Un magicien - disons le tout de suite, vous le connaissez fort bien ! - attendait un jeune hobbit à la porte d'une maison d'hôtes.

Comment ça, pourquoi ? Ne vous a-t-on pas dit qu'il n'est pas recommandé de se mêler des affaires des magiciens ?

Mais soit, puisqu'il faut vous le dire, le père du garnement lui avait demandé de remettre le sacripant dans le droit chemin.

Voilà donc Gandalf confortablement assis à la porte d'une honorable maison d'hôtes, tenue par la respectable et considérable Mère Boullard, une commère encore plus curieuse que bavarde.

Après avoir renvoyé son hôtesse à ses fourneaux - la rondouillarde tenancière s'attardait par pure curiosité- notre magicien alluma une bonne pipe, et enfonça sa large carrure dans le fauteuil à bascule, tout en surveillant la grand'route avec une apparente nonchalance...


.oOo.
Le jeune Gerry parut au bout de la route, juché sur un petit poney, chantant une passable grivoiserie sans doute apprise auprès de voyageurs à l’enseigne du Dragon Vert.

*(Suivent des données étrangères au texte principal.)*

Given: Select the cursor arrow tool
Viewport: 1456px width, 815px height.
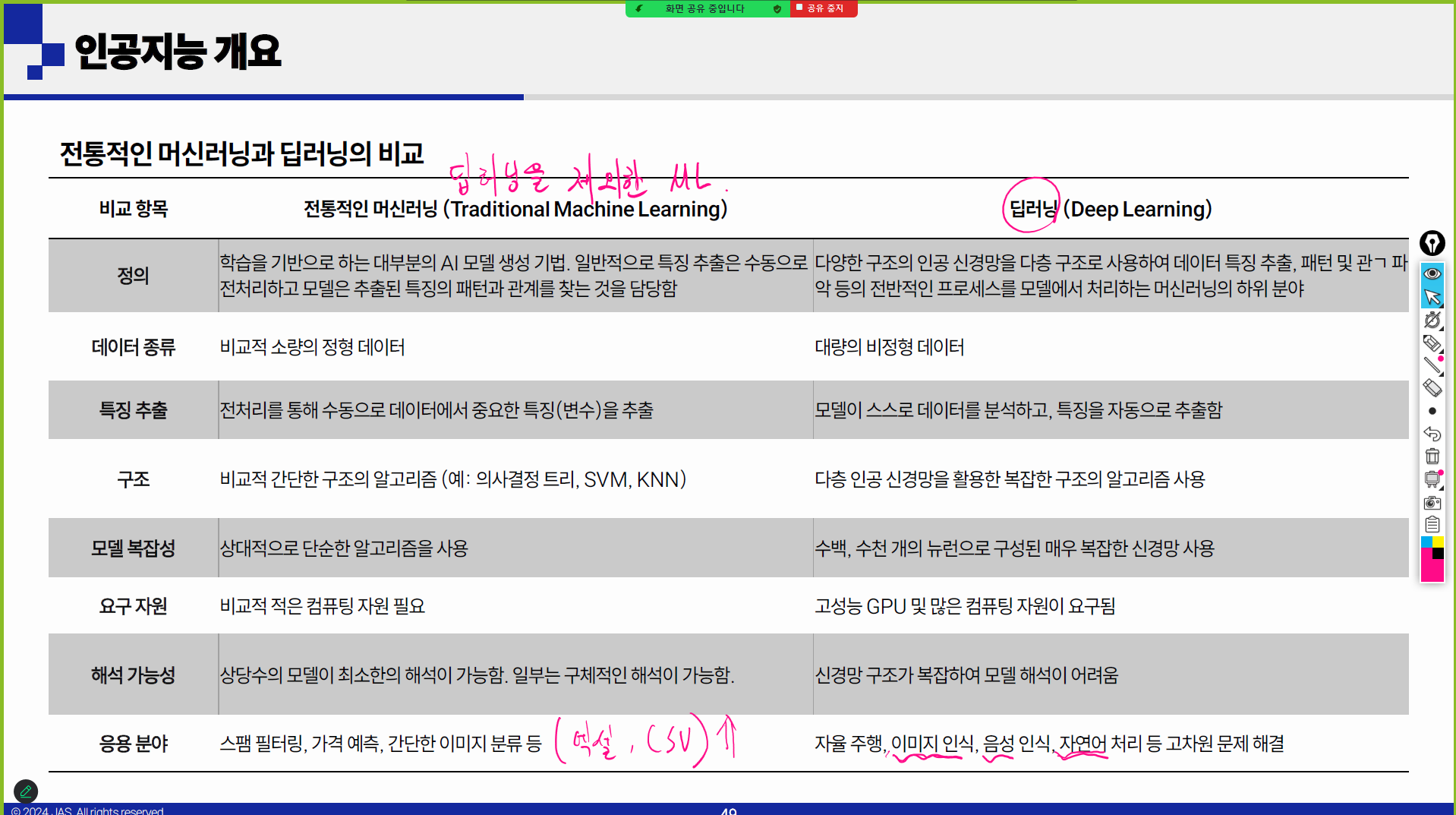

Sur une chemise de fine toile écrue agrémentée de dentelles, le jeune hobbit portait un gilet bleu chamarré de fils argentés, dont les boutons dorés jetaient des éclats au loin. Il arborait, sur des boucles blondes désinvoltes, un chapeau d’élégant feutre vert bouteille, dans lequel était fiché un chapelet de plumes.
Sa culotte de cuir brun, d’une coupe ample « à la naine », laissait nues ses demi-jambes et ses pieds, qui frisaient fort dru, malgré le jeune âge – vingt-six ans - du godelureau.
Son poney, richement sellé et pourvu d’amples fontes apparemment pleines, caracolait à bonne allure, entraîné par le rythme endiablé de la chanson.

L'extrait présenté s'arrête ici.